> [GIVEN INSTRUCTION]: Please return the lines below unchanged, from the first one through the line containing "coord(428,152)".

Data entries
§

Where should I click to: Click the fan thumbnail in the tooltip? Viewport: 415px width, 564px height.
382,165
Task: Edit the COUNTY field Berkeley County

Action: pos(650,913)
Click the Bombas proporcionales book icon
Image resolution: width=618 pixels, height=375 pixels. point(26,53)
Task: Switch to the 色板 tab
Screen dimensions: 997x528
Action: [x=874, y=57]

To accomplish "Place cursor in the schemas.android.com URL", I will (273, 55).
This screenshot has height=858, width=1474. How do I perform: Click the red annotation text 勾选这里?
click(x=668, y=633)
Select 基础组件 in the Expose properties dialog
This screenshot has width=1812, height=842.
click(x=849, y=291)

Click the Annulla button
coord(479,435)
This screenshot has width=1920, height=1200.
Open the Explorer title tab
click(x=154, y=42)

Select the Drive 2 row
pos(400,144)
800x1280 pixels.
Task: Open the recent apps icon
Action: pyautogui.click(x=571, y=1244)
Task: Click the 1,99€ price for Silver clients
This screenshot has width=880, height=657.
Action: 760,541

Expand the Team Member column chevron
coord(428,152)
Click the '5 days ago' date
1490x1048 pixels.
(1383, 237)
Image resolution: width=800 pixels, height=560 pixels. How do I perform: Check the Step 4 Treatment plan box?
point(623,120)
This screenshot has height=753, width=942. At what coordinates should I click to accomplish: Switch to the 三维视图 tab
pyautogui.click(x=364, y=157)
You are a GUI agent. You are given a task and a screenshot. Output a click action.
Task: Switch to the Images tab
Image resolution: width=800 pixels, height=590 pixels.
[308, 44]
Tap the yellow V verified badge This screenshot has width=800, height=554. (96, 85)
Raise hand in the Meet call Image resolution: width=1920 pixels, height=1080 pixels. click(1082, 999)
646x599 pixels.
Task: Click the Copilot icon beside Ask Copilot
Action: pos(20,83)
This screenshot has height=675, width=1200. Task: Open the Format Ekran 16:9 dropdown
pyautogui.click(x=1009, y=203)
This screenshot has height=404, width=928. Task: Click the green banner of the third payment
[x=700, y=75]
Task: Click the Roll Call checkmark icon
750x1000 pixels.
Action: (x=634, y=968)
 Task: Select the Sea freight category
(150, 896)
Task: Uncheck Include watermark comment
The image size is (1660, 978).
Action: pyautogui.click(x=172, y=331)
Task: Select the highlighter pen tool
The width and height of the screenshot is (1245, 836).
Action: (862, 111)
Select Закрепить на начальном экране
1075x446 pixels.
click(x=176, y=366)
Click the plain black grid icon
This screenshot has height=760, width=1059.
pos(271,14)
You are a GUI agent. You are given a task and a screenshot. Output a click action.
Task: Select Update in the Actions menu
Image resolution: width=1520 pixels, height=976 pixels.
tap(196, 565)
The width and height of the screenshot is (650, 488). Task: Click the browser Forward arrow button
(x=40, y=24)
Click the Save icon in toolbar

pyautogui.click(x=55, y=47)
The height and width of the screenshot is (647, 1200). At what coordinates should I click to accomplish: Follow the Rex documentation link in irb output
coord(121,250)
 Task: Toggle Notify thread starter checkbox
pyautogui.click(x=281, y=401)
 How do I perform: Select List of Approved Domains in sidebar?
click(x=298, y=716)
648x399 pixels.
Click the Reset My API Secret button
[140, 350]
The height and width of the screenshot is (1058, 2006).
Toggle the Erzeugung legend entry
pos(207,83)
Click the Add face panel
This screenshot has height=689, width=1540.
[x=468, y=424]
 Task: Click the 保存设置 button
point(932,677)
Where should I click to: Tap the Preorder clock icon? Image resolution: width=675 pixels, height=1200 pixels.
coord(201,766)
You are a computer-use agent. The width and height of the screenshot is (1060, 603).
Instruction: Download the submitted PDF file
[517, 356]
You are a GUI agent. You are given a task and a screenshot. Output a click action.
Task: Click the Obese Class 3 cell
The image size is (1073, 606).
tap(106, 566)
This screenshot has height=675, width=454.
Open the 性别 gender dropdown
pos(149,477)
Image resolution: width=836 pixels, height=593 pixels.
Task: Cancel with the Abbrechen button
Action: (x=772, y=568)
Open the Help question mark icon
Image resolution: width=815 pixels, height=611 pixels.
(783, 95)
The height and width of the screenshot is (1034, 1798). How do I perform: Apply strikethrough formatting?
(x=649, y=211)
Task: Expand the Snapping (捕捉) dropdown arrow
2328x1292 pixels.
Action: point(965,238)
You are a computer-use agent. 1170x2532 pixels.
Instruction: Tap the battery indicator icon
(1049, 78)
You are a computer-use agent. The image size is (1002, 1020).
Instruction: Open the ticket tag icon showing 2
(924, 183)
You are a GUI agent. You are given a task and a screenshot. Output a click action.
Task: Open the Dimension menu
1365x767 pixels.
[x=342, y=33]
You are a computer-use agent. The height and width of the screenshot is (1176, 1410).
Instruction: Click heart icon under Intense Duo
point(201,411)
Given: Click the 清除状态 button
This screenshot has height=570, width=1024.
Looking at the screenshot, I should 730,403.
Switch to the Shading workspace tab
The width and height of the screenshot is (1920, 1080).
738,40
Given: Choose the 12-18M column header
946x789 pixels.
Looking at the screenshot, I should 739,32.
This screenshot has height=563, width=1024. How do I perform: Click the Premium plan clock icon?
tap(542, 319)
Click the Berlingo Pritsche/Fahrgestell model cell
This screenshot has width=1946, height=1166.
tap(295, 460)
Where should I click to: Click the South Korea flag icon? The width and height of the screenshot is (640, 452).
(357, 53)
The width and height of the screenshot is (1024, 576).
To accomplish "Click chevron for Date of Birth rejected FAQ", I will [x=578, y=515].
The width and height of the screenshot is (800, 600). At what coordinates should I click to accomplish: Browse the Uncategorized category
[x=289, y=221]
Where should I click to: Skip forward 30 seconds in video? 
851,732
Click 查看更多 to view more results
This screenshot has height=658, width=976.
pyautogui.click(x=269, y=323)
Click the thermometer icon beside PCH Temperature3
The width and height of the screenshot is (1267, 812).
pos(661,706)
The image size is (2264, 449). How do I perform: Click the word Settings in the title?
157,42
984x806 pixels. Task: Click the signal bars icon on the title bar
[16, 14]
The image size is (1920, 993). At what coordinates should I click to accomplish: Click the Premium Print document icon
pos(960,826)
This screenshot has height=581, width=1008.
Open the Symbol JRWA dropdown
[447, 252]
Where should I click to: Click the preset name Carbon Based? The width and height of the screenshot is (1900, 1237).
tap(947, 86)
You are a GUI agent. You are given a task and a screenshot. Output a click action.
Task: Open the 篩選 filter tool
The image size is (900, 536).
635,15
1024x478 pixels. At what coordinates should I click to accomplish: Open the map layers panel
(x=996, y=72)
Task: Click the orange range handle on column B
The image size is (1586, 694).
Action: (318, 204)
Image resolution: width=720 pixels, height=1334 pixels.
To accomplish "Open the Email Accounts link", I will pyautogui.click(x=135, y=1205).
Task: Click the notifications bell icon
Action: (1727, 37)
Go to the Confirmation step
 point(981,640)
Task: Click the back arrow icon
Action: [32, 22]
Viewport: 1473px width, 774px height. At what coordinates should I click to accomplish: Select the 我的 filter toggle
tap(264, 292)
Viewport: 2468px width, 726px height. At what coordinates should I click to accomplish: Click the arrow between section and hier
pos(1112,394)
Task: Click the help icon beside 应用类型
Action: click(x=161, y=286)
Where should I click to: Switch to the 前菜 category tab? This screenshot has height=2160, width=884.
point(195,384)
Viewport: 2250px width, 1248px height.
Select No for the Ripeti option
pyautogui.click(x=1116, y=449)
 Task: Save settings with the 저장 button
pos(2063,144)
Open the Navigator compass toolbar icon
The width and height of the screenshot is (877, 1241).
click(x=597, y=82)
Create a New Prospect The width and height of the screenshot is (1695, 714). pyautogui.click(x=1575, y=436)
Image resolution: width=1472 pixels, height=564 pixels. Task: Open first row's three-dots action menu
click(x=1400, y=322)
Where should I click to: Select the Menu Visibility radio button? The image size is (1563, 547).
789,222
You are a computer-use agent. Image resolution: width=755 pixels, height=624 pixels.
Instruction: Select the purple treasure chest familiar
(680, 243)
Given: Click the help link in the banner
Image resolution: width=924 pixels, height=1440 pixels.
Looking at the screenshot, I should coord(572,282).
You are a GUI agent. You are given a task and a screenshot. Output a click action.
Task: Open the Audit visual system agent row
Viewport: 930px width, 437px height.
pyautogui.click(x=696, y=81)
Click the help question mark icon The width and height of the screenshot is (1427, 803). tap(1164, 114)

§

> [WRITTEN ANSWER]:
Where should I click to: Click the fan thumbnail in the tooltip? Viewport: 415px width, 564px height.
382,165
Task: Edit the COUNTY field Berkeley County

Action: pos(650,913)
Click the Bombas proporcionales book icon
Image resolution: width=618 pixels, height=375 pixels. point(26,53)
Task: Switch to the 色板 tab
Screen dimensions: 997x528
Action: [x=874, y=57]

To accomplish "Place cursor in the schemas.android.com URL", I will (273, 55).
This screenshot has height=858, width=1474. How do I perform: Click the red annotation text 勾选这里?
click(x=668, y=633)
Select 基础组件 in the Expose properties dialog
This screenshot has width=1812, height=842.
click(x=849, y=291)

Click the Annulla button
coord(479,435)
This screenshot has width=1920, height=1200.
Open the Explorer title tab
click(x=154, y=42)

Select the Drive 2 row
pos(400,144)
800x1280 pixels.
Task: Open the recent apps icon
Action: pyautogui.click(x=571, y=1244)
Task: Click the 1,99€ price for Silver clients
This screenshot has width=880, height=657.
Action: 760,541

Expand the Team Member column chevron
coord(428,152)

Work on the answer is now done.